With some interlaced H.264 streams, in the presence of packet loss (simulated with identity drop-probablity=0.01), the first field decoding fails in dpb_dump() (from gst_vaapi_decoder_decode->do_decode->do_decode_1->end_frame->decode_current_picture->dpb_add), this results in gst_vaapi_decoder_decode returning an error and gst_video_decoder_drop_frame() being called.

The problem is that before failing in dpb_bump(), the picture has been stored in a framestore which has been added to priv->prev_frames. And from prev_frames, find_first_field() retrieves it on the next frame and uses it as a base, which will cause it to push outputted by pushing it to gst_video_decoder_finish_frame.

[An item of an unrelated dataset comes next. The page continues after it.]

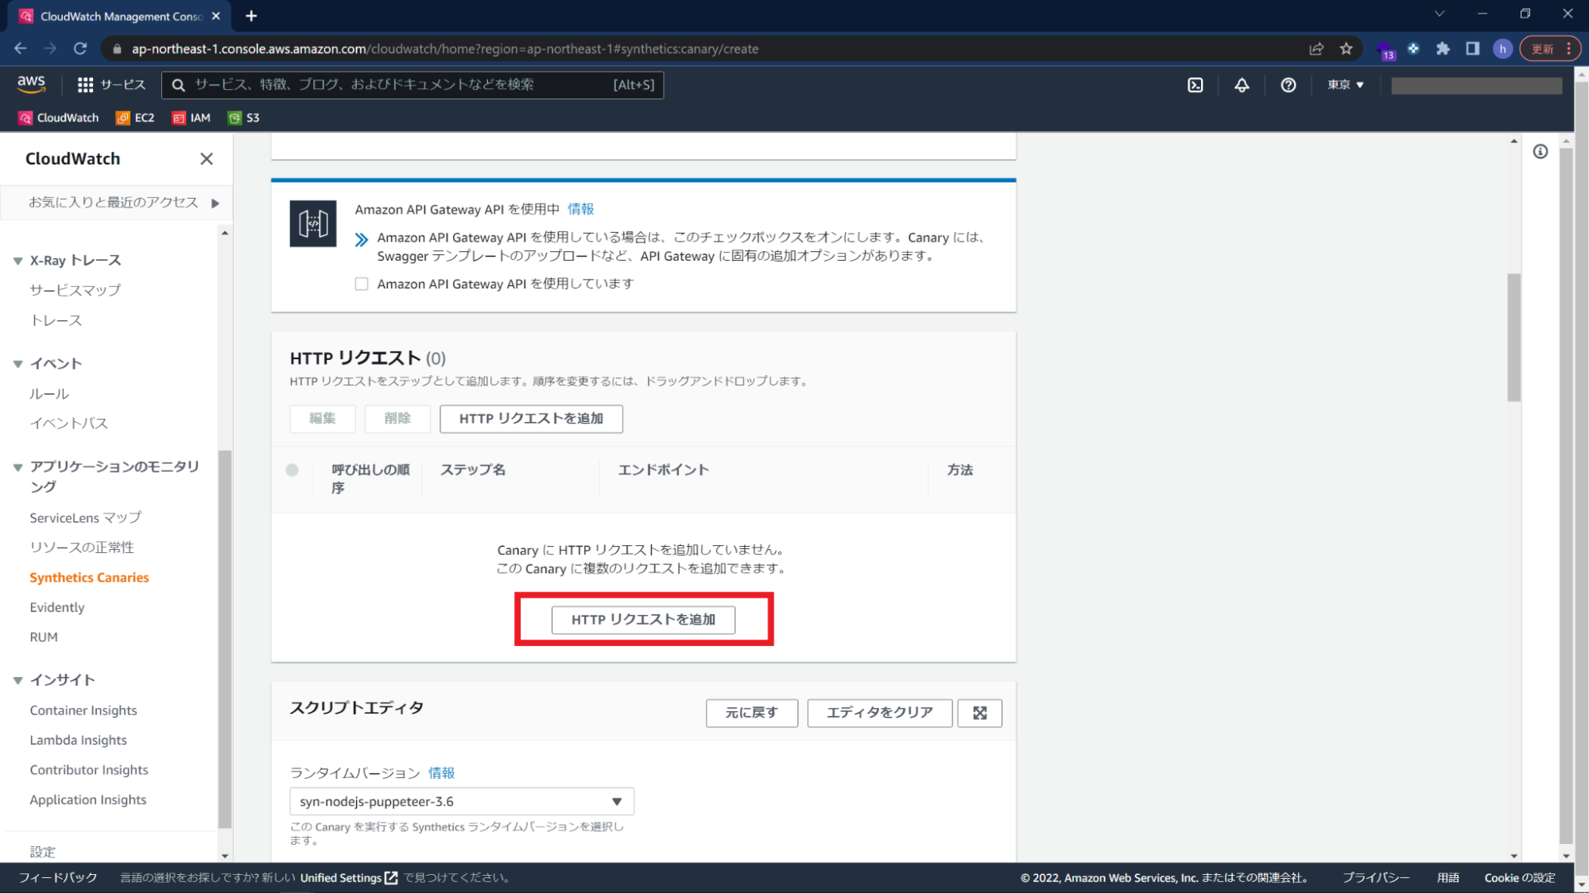1589x894 pixels.
Task: Click the ServiceLens マップ icon
Action: coord(84,517)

This caues a problem, as when handle_frame is called, a single reference is given to the subclass, calling drop_frame() drops this reference... But calling finish_frame expects another reference!

I'm not sure how to solve that problem exactly.
Comment 1 Gwenole Beauchesne 2015-06-11 12:26:28 UTC
Hi, could you please report the git master hash you are using? Normally, outputted frames are no longer pushed again with the "ghost" frame mechanism, when reconstructing a frame solely used for decoding. Thanks.
Comment 2 Gwenole Beauchesne 2015-06-11 15:24:29 UTC
I could not reproduce this issue with identity drop-probability=0.01. However, I got a collateral issue (crash) from the previous fixes with drop-probability=0.05. This is unrelated to what you are relating here, but worth mentioning this is the only issue I found so far.
Comment 3 Olivier Crête 2015-06-11 23:20:12 UTC
With today's git master, I indeed need to bump up the drop probability to get crashes. I still get the gst_video_codec_frame_unref() assertion, but not as often and I'm having a hard time debugging it.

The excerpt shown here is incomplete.